_To do_. Gather every line below that contains the word "height", and copy each one in full. Case counts.

_Records for this task_.

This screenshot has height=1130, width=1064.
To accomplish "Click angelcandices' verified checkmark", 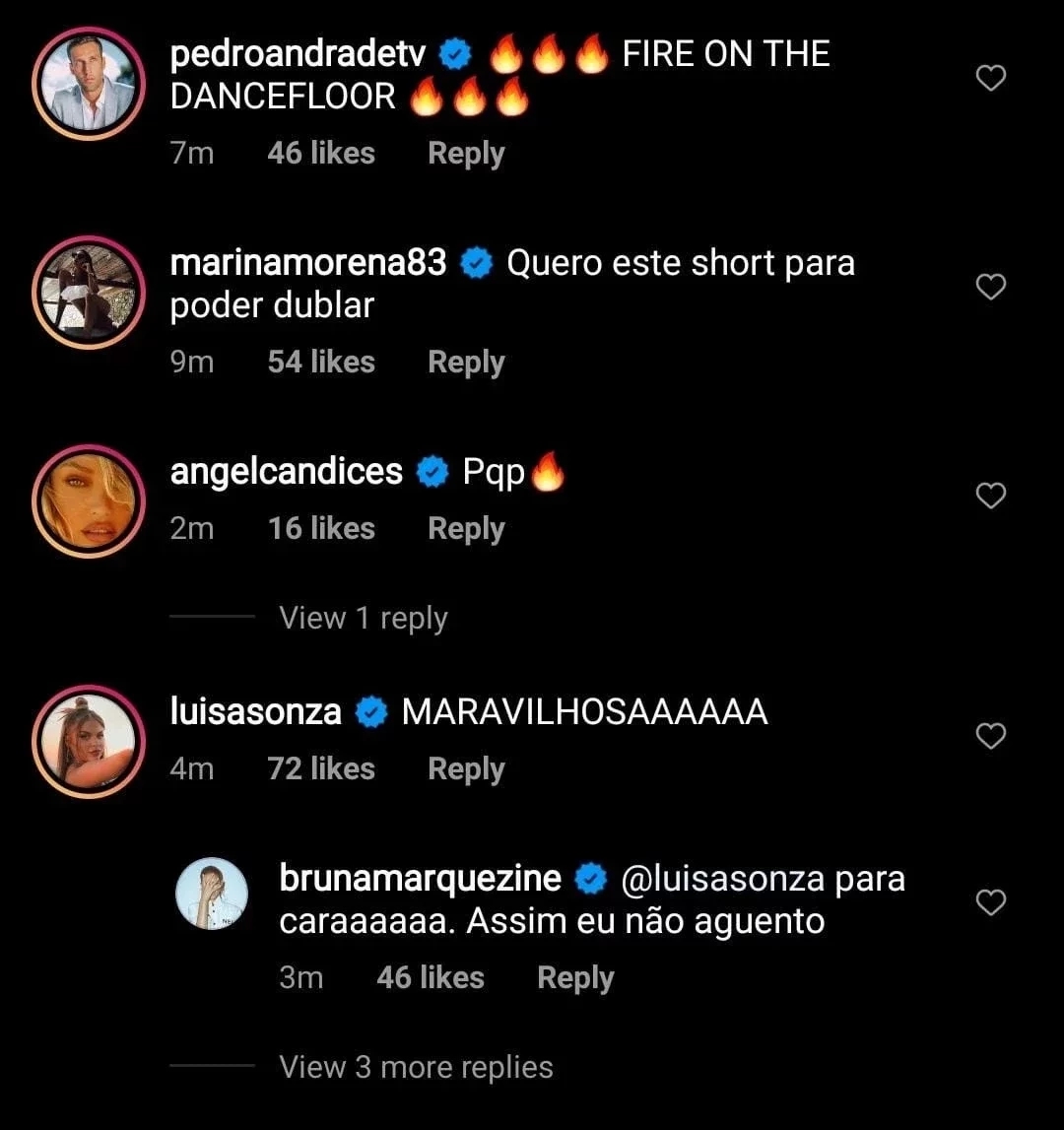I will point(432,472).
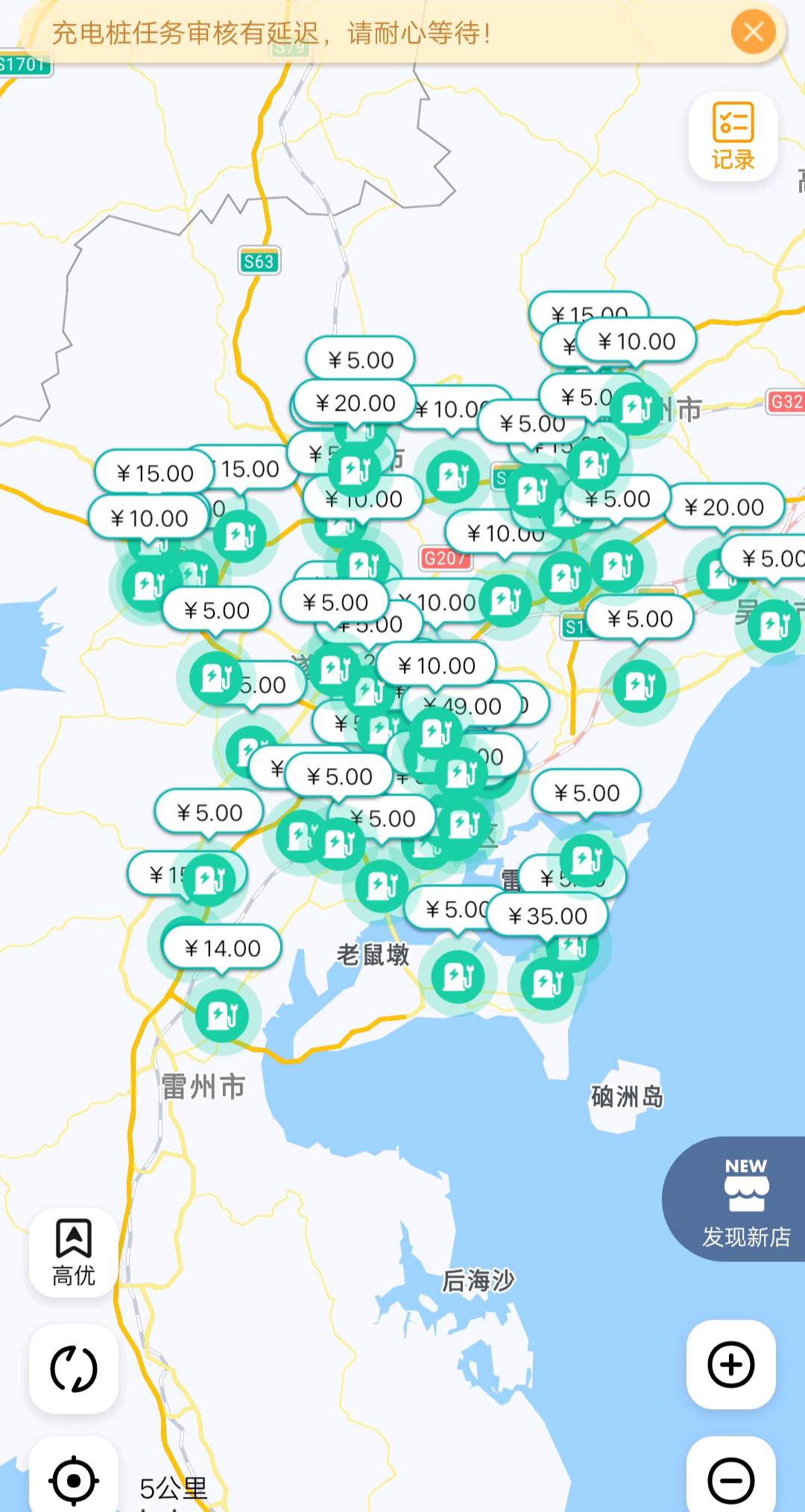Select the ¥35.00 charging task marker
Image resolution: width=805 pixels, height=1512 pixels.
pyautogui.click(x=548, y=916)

_Written response_.
This screenshot has height=1130, width=1064.
Image resolution: width=805 pixels, height=1512 pixels.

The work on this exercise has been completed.